__Goal of the exercise__
All of the data, word for word and free of pictures, is the expected result.

__Material to process__
━━━━━━━━━━━━━━━━━━━━━━━━━━━━━━

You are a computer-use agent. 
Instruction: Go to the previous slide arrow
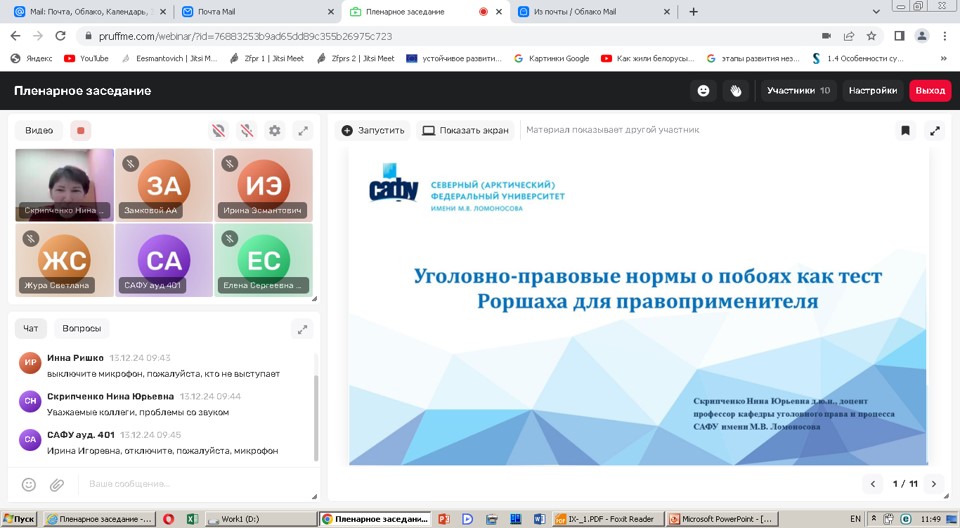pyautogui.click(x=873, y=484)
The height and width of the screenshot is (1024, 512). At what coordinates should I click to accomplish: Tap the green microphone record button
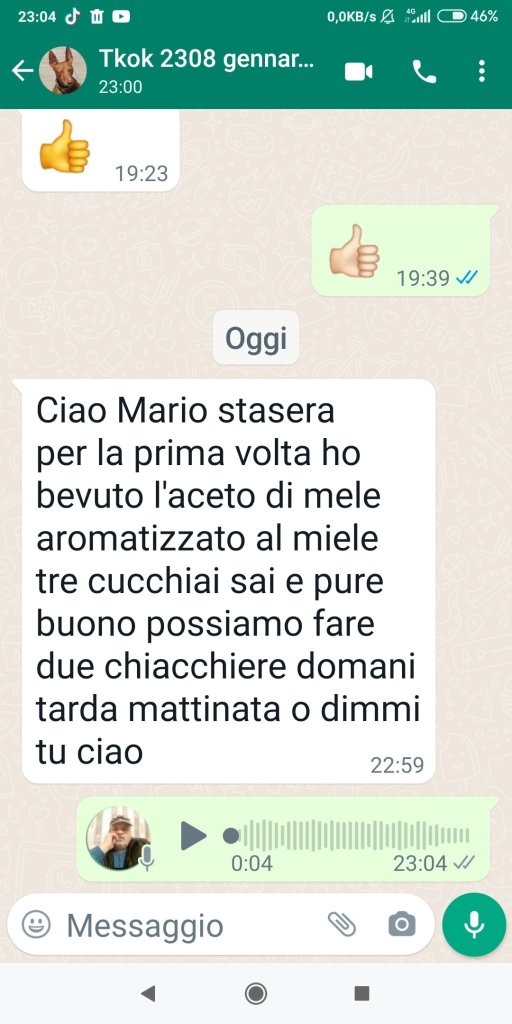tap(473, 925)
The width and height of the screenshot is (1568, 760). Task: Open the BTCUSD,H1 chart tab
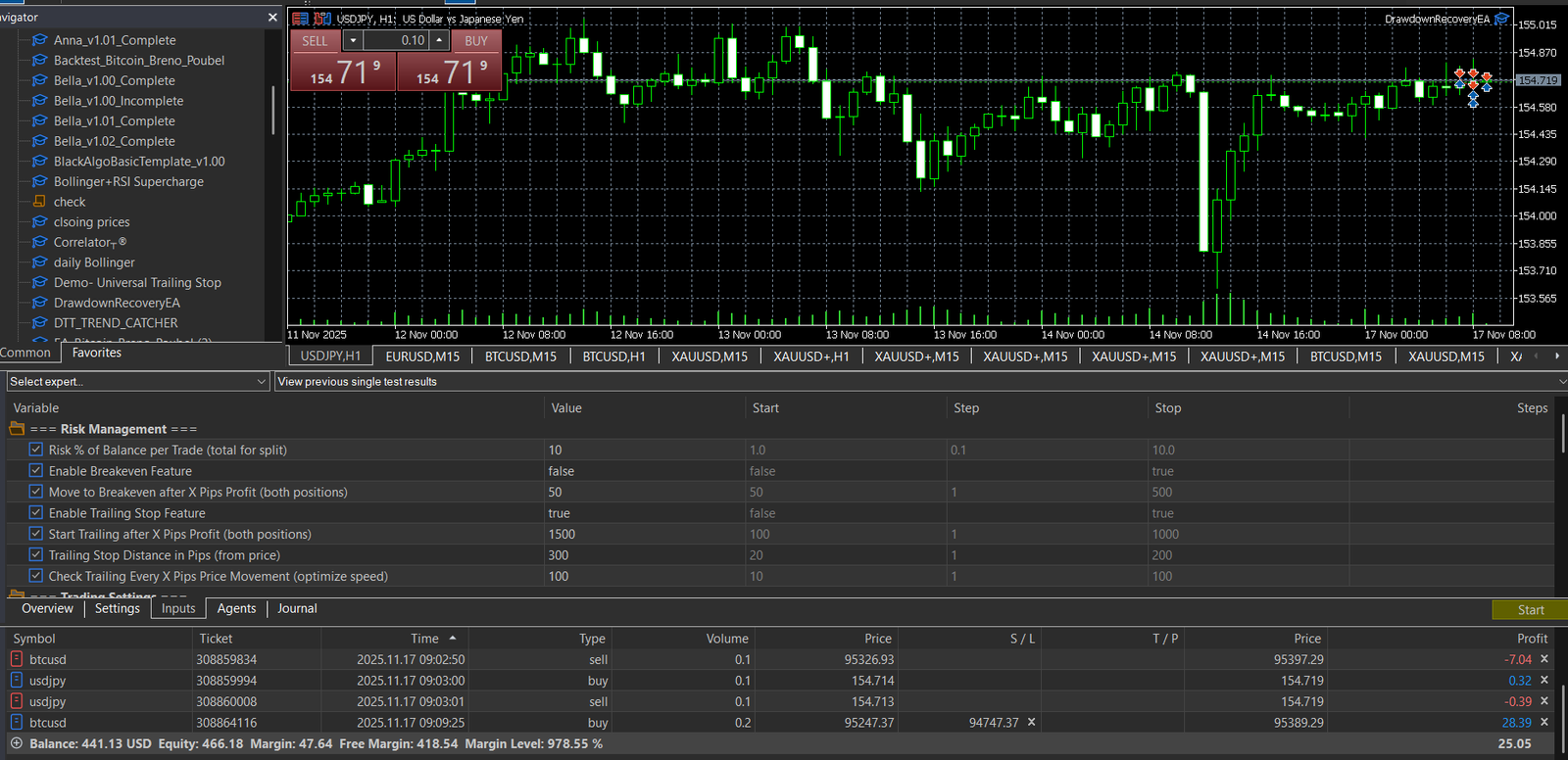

━━━━━━━━━━━━━━━━━━━━━━━━━━━━━━

__Exercise response__
You are a computer-use agent. 
Instruction: Go to the previous slide arrow
pyautogui.click(x=873, y=484)
The height and width of the screenshot is (1024, 512). At what coordinates should I click to accomplish: Tap the green microphone record button
tap(473, 925)
The width and height of the screenshot is (1568, 760). Task: Open the BTCUSD,H1 chart tab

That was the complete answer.